Торстейн Веблен - Теория праздного класса
Помня о цели данного рассмотрения, необходимо более пристально вглядеться в тот психологический процесс, или этнологическую родословную, по которой последнее из двух пониманий предрасположенности хода событий происходит из первого. Этот вопрос может быть очень важен для социальной психологии или теории эволюции верований и религиозных обрядов. Также может иметь принципиальное значение то, связаны ли вообще эти два понимания как последовательные формы в развитии одних и тех же представлений. О существовании таких проблем здесь говорится лишь затем, чтобы отметить, что предмет настоящего обсуждения лежит в другой плоскости. В том же, что касается экономической теории, эти две формы веры в удачу, или в имеющуюся у вещей экстракаузальную тенденцию или предрасположенность, по существу, носят одинаковый характер. Они имеют экономическое значение как элементы образа мысли, сказывающиеся на привычных взглядах индивида на те явления и их свойства, с которыми он вступает в контакт, и сказывающиеся тем самым на способности индивида служить целям производства. Следовательно, независимо от каких-либо вопросов, связанных с красотой, достоинством или благотворностью любой анимистической веры, остается уместным обсуждение ее экономического значения в плане полезности индивида как экономического и, в частности, производственного фактора.
Уже было замечено в связи с вопросами, рассмотренными ранее, что для наибольшей пригодности индивида к работе по осуществлению сложных технологических процессов в современном промышленном производстве он должен быть наделен способностью и навыком легко схватывать и увязывать между собой события с точки зрения их причинно-следственной связи. Как в целом, так и в отдельных моментах промышленное производство представляет собой процесс, характеризующийся количественно измеримой причинностью. «Умственные способности», требующиеся от рабочего, как и от управляющего производственным процессом, есть не что иное, как известная степень легкости восприятия количественно определенной причинно-следственной связи и приспособление к ней. Эта легкость восприятия и приспособления — то, чего недостает бестолковым рабочим, — и развитие этой способности являются целью, преследуемой при их обучении, поскольку обучение служит повышению их производственной «эффективности».

- **Извлеченный материал**
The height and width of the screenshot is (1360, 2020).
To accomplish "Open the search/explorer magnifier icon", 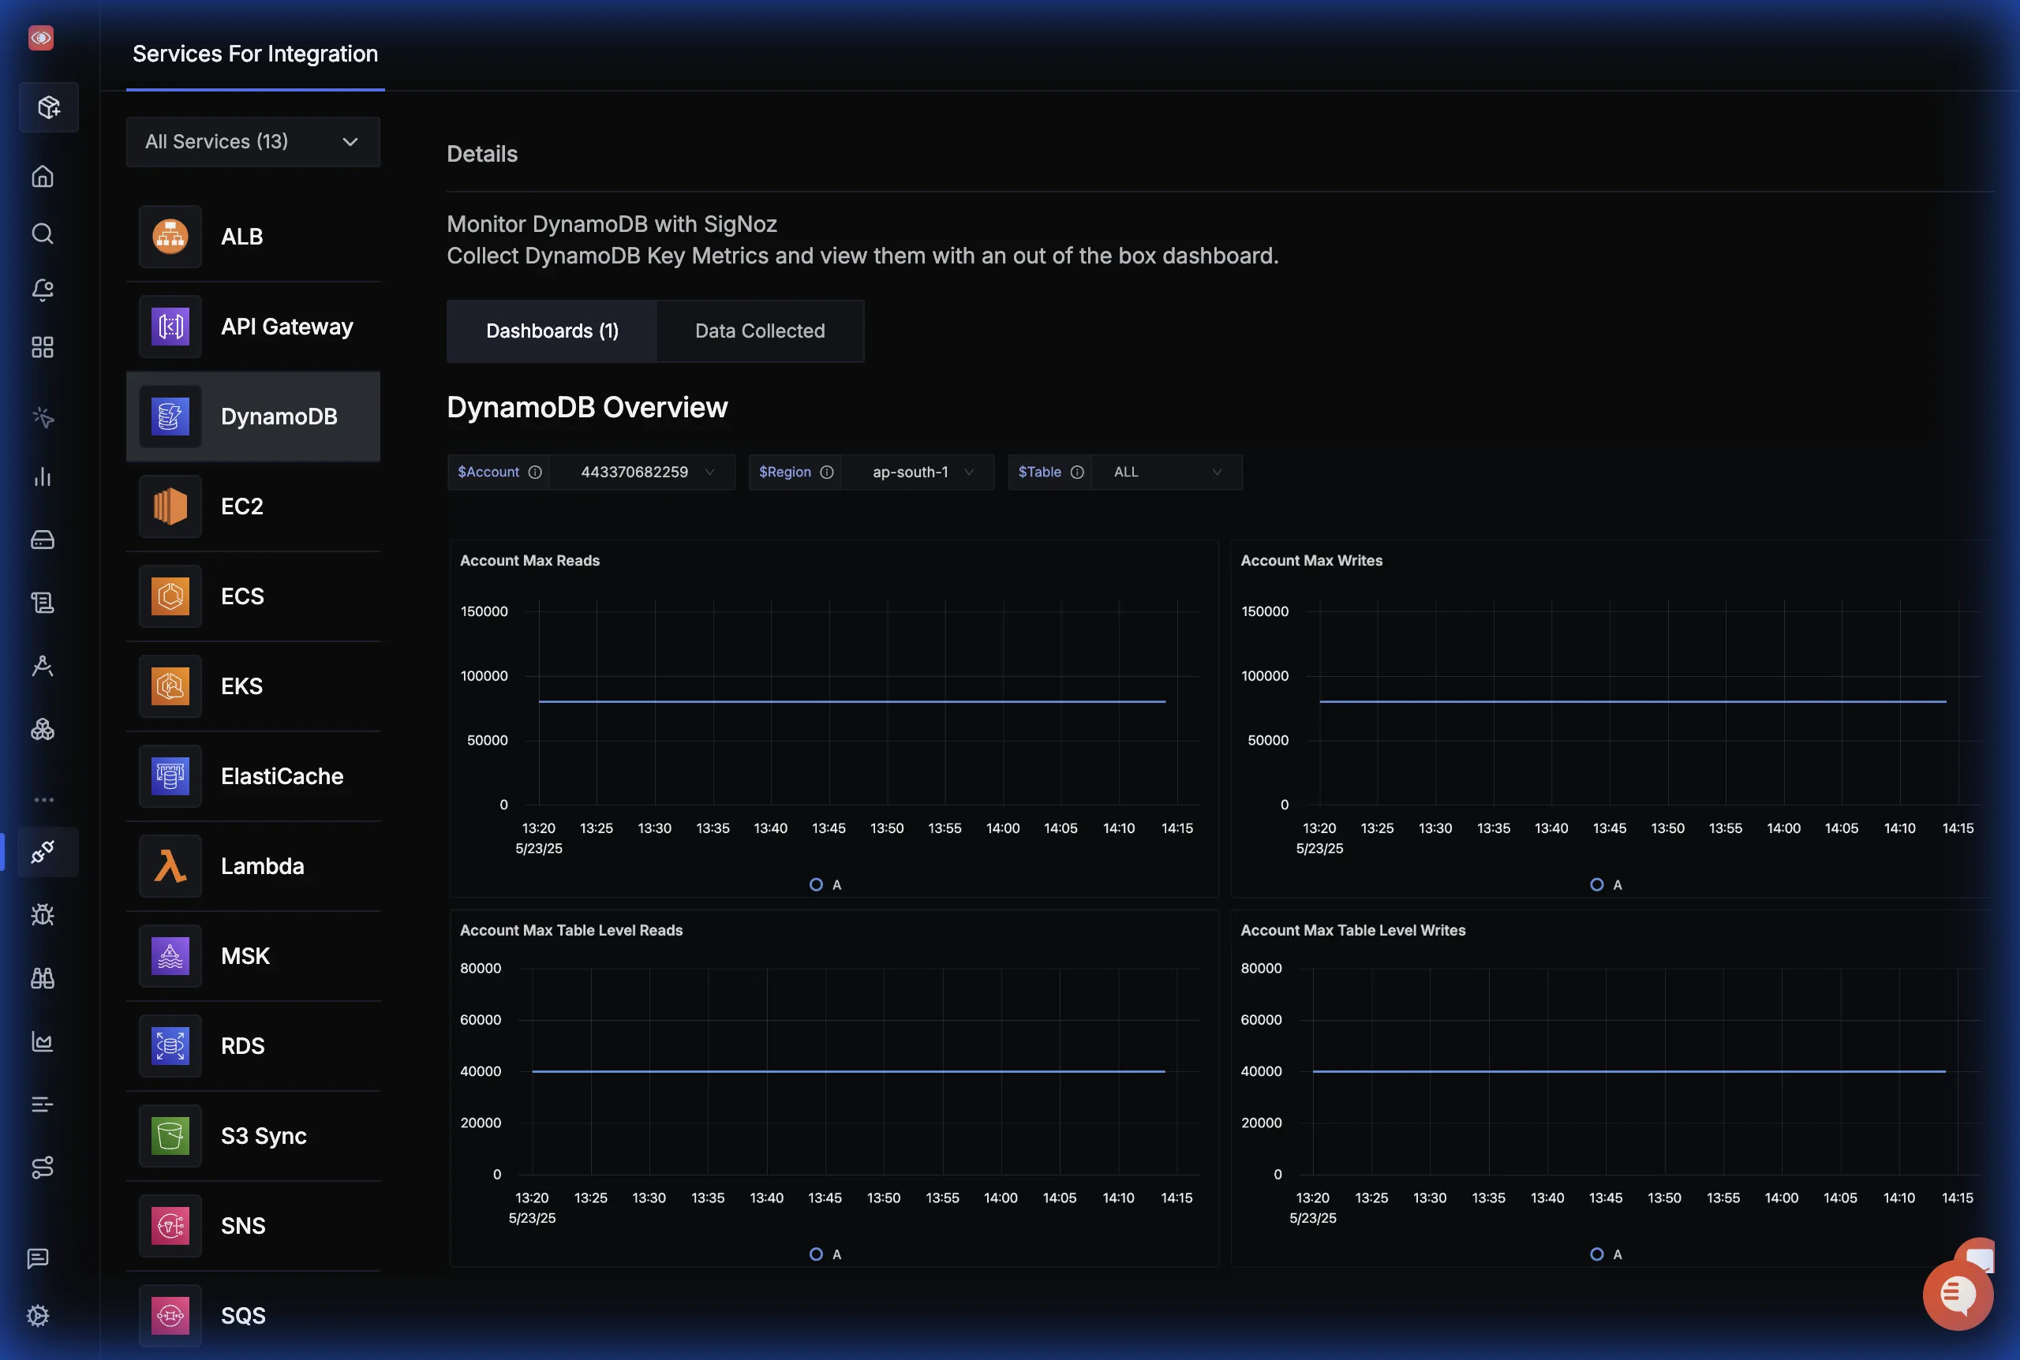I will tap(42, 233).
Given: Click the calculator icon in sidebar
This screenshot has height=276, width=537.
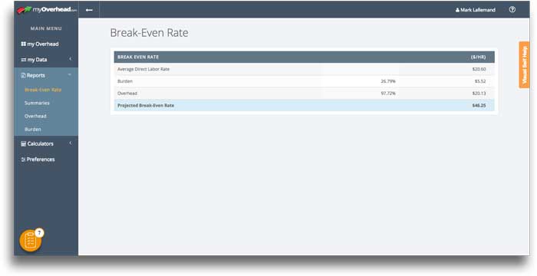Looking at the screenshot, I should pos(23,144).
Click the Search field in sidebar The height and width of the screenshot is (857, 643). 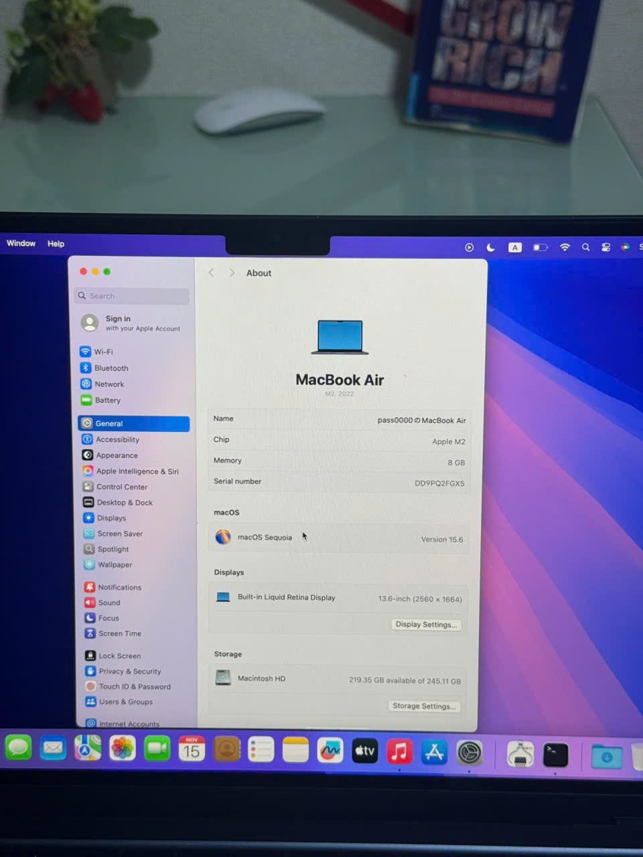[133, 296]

- **Обязательное задание**
Подхватите отрывок о вере в удачу и производственной эффективности и продолжите его после последнего предложения. Материал не связан с отрывком и приведен отдельно.

- **Ответ к заданию**
В той мере, в какой унаследованные способности или подготовка заставляют индивида считаться с фактами и их последствиями с точки зрения, отличной от понимания реальной действительности, эти унаследованные способности снижают его производительность или полезность в производстве. Снижение профессиональной пригодности вследствие склонности к анимистическим способам восприятия фактов особенно очевидно, когда оно берется в целом — т. е. конкретная народность с анимистическим складом рассматривается как целое. Препятствия, создаваемые анимизмом, в экономическом развитии при современной системе крупного промышленного производства заметнее, чем при любой другой, и имеют более далеко идущие последствия. В современных производственных общностях промышленное производство все в большей степени превращается в сложную систему взаимозависимых органов и функций, а поэтому свобода от предубеждений в понимании того, что выступает причиной тех или иных явлений, становится все более необходимой для работоспособности людей, участвующих в производстве. При системе ручного труда подобная предвзятость в образе мышления рабочих может, и в очень значительной мере, компенсироваться ловкостью, усердием, физической силой или выносливостью.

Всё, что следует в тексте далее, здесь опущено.